5 Ways to Quickly Improve your Traffic | Bookmark Bliss
July 21, 2007
at 1:10 am
[...] Make sure your site is search engine optimized [...]
Israel
July 26, 2009
at 7:53 pm
Hi Shane,
The /blog on the above site is on wp 2.5.1. Changing the permalinks from default to anything else also changes the navigation links urls which of course results in nonfunctional site. Any suggestion how to troubleshhot this problem?
Also, the blog has been around for several years. Can you check and let me know if it’s worth to change the permalinks from default to something else?
Thanks
Shane
July 27, 2009
at 10:24 am
It looks like you’re not getting much traffic, and probable even less from search engines, so you should be fine changing the permalink format. If you’re hardcoding the navigation links, you’ll have to recode those. If you’re just having WP output them, they should change automatically.
Atkin
March 4, 2010
at 1:01 am
got a little lost in the “Move Your Post Title to the Front of Your Tag” section. I understand keywords, but I have been going back and forth from your posting to my blog and I’m not sure if I have a post category?
Shane
March 4, 2010
at 10:26 am
If you don’t select a Category when you make a post, you probably don’t have categories.
c
June 13, 2011
at 11:05 pm
I read your post and learned something worth taking down notes on a special book I keep on SEO but I still have a real question and if you are still resonding to this old post please reply to me on this subject.
I want to know how to optimize one page on a site to rank number one it’s ok to get multiple listing and so but I just want my main page to rank for my main search term.

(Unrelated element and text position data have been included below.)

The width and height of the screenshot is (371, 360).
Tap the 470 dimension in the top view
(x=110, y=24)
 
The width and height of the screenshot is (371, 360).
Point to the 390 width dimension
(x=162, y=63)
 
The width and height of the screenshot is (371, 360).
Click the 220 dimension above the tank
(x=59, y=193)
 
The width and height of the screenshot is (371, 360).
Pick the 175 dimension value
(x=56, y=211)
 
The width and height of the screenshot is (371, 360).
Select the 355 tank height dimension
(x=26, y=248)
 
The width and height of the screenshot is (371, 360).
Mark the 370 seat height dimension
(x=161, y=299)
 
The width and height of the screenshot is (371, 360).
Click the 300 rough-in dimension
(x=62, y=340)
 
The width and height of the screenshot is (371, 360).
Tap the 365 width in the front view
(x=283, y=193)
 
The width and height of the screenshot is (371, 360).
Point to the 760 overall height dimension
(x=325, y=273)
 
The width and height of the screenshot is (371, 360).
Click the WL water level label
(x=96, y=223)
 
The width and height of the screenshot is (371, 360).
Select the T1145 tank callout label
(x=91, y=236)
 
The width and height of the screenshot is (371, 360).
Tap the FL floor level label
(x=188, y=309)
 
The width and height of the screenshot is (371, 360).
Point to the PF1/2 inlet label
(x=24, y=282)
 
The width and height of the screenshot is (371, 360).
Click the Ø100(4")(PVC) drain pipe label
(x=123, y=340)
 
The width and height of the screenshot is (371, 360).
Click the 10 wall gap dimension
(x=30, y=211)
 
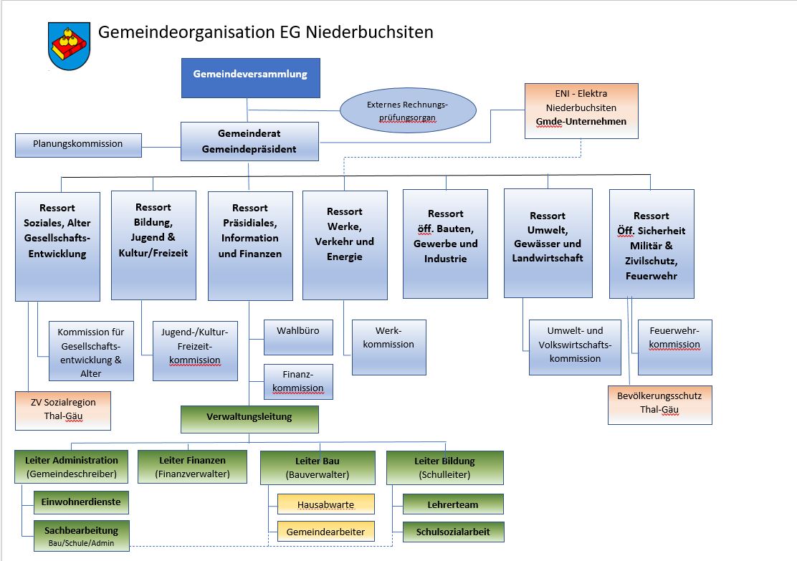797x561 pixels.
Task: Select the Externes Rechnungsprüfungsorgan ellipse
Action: tap(408, 110)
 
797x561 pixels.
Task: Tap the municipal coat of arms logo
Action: tap(69, 45)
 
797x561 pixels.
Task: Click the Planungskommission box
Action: tap(78, 144)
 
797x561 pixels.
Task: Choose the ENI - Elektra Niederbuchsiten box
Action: tap(581, 111)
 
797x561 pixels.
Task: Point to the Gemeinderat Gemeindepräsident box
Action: tap(249, 142)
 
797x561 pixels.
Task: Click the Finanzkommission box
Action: tap(298, 381)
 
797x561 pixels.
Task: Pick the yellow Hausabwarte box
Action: tap(325, 504)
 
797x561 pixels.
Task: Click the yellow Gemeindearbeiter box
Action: tap(325, 532)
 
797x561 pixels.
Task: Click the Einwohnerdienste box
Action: tap(81, 502)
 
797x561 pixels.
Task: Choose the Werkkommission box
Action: tap(388, 347)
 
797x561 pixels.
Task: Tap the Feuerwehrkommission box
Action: tap(674, 347)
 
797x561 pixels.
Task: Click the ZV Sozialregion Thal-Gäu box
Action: tap(63, 410)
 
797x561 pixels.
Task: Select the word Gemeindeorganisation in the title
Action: tap(182, 32)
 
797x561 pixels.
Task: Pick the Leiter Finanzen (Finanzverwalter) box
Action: tap(192, 467)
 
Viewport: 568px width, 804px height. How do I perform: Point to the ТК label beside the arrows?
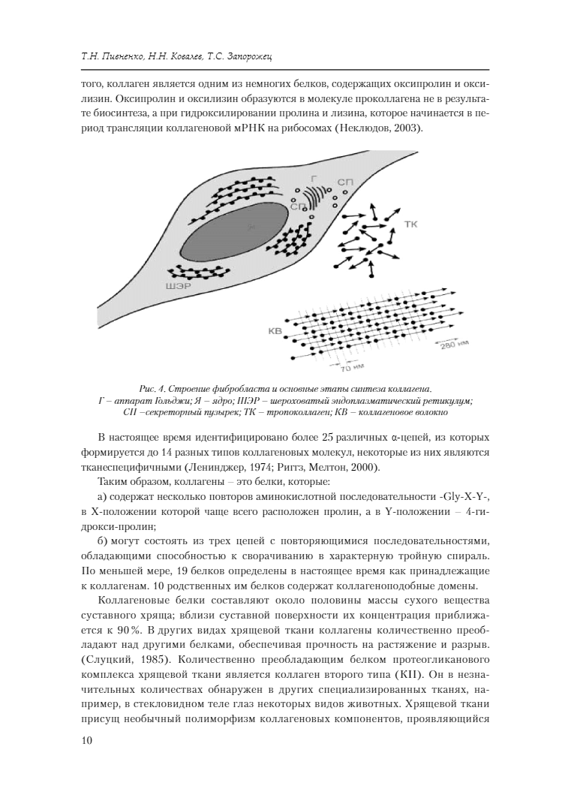click(410, 224)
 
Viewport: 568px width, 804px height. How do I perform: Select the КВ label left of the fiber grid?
click(275, 330)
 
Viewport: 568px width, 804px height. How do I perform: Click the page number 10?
click(86, 741)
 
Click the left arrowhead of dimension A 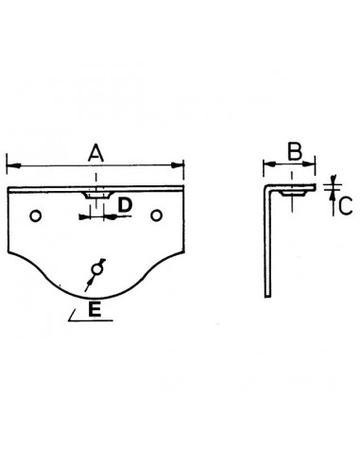coord(9,166)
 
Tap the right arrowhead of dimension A coord(182,166)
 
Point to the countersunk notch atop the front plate coord(95,193)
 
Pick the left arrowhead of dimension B coord(265,166)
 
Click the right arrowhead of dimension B coord(317,166)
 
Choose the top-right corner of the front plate coord(182,188)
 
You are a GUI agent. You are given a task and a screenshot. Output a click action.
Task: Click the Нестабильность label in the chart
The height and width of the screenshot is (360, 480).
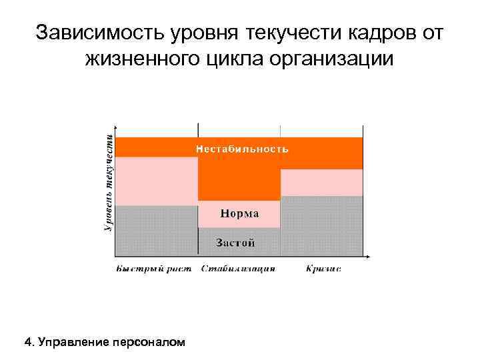242,149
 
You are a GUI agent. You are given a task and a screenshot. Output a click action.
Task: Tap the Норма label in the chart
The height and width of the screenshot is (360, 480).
239,215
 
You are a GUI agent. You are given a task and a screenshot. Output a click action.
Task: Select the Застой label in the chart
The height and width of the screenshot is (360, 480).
235,243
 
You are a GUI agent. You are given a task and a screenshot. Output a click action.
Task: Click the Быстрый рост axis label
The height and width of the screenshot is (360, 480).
153,269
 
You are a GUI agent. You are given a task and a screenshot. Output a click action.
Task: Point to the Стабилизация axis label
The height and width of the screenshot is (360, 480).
238,269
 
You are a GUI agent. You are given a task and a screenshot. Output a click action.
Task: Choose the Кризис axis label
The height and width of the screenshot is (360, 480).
323,269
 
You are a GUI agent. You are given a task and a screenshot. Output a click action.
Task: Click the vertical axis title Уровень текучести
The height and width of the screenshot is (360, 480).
108,180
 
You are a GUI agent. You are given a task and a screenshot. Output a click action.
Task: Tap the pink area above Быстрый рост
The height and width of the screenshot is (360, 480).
157,181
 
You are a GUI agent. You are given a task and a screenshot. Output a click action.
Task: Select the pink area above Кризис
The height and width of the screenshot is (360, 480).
321,182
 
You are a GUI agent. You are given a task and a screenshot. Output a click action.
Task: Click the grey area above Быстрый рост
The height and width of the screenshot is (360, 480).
157,231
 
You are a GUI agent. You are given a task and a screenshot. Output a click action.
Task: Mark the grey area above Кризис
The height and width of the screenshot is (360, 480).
321,226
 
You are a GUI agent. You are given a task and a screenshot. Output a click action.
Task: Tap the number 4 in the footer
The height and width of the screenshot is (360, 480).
27,343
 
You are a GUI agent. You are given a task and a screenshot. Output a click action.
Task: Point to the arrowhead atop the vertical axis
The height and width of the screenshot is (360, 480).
116,127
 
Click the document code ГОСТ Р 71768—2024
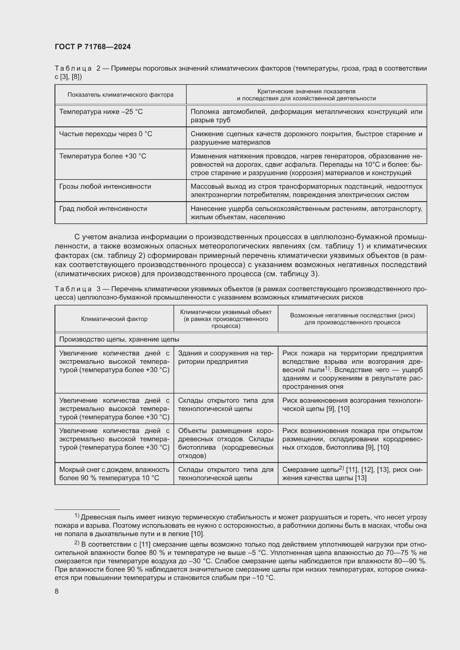[93, 47]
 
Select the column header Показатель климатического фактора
[120, 95]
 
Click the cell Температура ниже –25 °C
[101, 112]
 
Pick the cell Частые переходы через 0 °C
[106, 134]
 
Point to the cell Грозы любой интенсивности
[105, 186]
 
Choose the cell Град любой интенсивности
[103, 209]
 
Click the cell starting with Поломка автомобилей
[306, 116]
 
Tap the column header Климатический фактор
[114, 319]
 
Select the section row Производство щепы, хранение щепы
[119, 339]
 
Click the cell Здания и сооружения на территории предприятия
[226, 357]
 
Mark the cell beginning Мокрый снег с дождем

P.S. if you have any great tricks on cloaking affiliate links and best plugins please list them if you like I am struggling here!
Shane
June 14, 2011
at 11:12 am
Getting a page to rank well can be hard. Getting a page to rank #1 can be really hard. There’s just so much that goes into it.
Every case is different, but this site is the best one I’ve found for learning what factors influence a page’s ranking: http://www.seomoz.org/article/search-ranking-factors
Mohan
December 27, 2011
at 3:44 am
I tried all the above steps except commenting on other blogs.Recently I started that also.Could you please confirm me commenting on others blog will definitely increase Pagerank?
Shane
December 27, 2011
at 12:31 pm
I don’t mention commenting on other blogs. Maybe you were thinking of a different article? Or maybe you thought people linking to you was about commenting? Normally, links in comments don’t give you any sort of SEO boost.
How to lose weight at home
January 7, 2012
at 3:31 am
hey you mentioned that even when using a blogger blog, you can get rid of the date from the url. how do you do that? and should i do it for my website? it is over a month old, so will the cons outweigh the pros?
Shane
January 7, 2012
at 10:10 am
I wrote this a long time ago, so I don’t remember how to remove the date. However, I don’t think I mentioned the most important thing: run the site under your own domain name, not something.blogspot.com. All you’re doing when you run it under a blogspot domain is build value for Blogger, and it keeps you from ever moving your site anywhere else. Definitely not what you want.
How to lose weight at home
January 10, 2012
at 10:34 pm
thanks Shane for your reply.. If i’m still relatively new to this, do you think that getting a ‘.com’ domain through blogger(which allows you to buy directly from godaddy, but hosted for free by blogger) an equally good solution?
Shane
January 11, 2012
at 2:57 pm
Yeah, that will work fine since it gives you control over the domain should you ever decide to move off Blogger. My strong personal preference would be to move the blog to WordPress.com before you get any further, though, because that will give you a lot more flexibility in the future due to the fact that WordPress allows you to export all the content you’ve created. Last time I looked, doing that with Blogger was very difficult and imperfect.